__WORK ORDER 1__
Decide whether each statement below agrees with the article on the veterans' toxic-exposure bill. For each, answer yes or no and quote the deciding words of the article.
(a) Jon Tester chairs the Senate Veterans Affairs Committee.
(b) The bill passed the Senate on a Friday.
(c) Tester estimated that over 66,000 Montana veterans could benefit from the bill.
__WORK ORDER 2__
In the article on the veterans' toxic-exposure bill, the paragraph beginning "Many wounds from toxic exposure" describes several actions of the bill. List every one of them.
__WORK ORDER 3__
Print the part of the article on the veterans' toxic-exposure bill that opens with the words containing "Tester estimated over" and closes with "the President’s desk.".
---------- SELECTED TEXT ----------
Veterans’ Toxic-Exposure Care Bill Passes Senate
A bill addressing health care for veterans suffering from toxic material exposures passed the U.S. Senate Thursday, June 16. Montana Senator Jon Tester, chairman of the Senate Veterans Affairs Committee, had been pushing for passage of the bipartisan bill. Montana Senator Steve Daines also supported the “Sergeant First Class Heath Robinson Honoring Our Promise to Address Comprehensive Toxics (PACT) Act of 2022.
Many wounds from toxic exposure were only seen years later in cancer cases or lung disease – including hypertension from Vietnam Agent Orange exposure and post 9-11 veterans who were exposed to “burn pits” in Iraq and Afghanistan. The bill will expand the list of Agent Orange diseases and recognizes certain toxic exposures during the post 9-11 era. It establishes a new health care process for helping toxic-exposed veterans now and into the future. It also adds funds for VA claims processing.
On the Senate floor, Tester said, “It’s not a new issue. Generation after generation of Americans have gone to war, backed by a promise that we made for them when they signed up that we would care for them when they came home. Unfortunately, that didn’t happen in the case of toxic exposure. This bill is about righting a wrong that has been ignored for way too damn long. ..We haven’t been recognizing the toxic wounds of war and that will end today with the passage of this bill.”
Senator Daines said, “The ‘Honoring Our PACT Act’ will ensure that the men and women who have suffered from toxic exposure while bravely defending our country receive the support they deserve. I look forward to seeing this bipartisan bill signed into law.”
Tester estimated over 66,000 Montana veterans could benefit from the bill. He also said the VA will have better care opportunities. After going to the House of Representatives, it will head to the President’s desk.
---------- INFORMATION SHOWN ----------
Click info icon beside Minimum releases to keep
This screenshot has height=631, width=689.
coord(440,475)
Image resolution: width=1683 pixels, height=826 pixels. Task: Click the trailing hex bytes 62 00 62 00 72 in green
----------
__EXERCISE OUTPUT 1__
(a) Yes: "Montana Senator Jon Tester, chairman of the Senate Veterans Affairs Committee"
(b) No: "passed the U.S. Senate Thursday, June 16"
(c) Yes: "Tester estimated over 66,000 Montana veterans could benefit from the bill."

__EXERCISE OUTPUT 2__
- It will expand the list of Agent Orange diseases.
- It recognizes certain toxic exposures during the post 9-11 era.
- It establishes a new health care process for helping toxic-exposed veterans now and into the future.
- It adds funds for VA claims processing.

__EXERCISE OUTPUT 3__
Tester estimated over 66,000 Montana veterans could benefit from the bill. He also said the VA will have better care opportunities. After going to the House of Representatives, it will head to the President’s desk.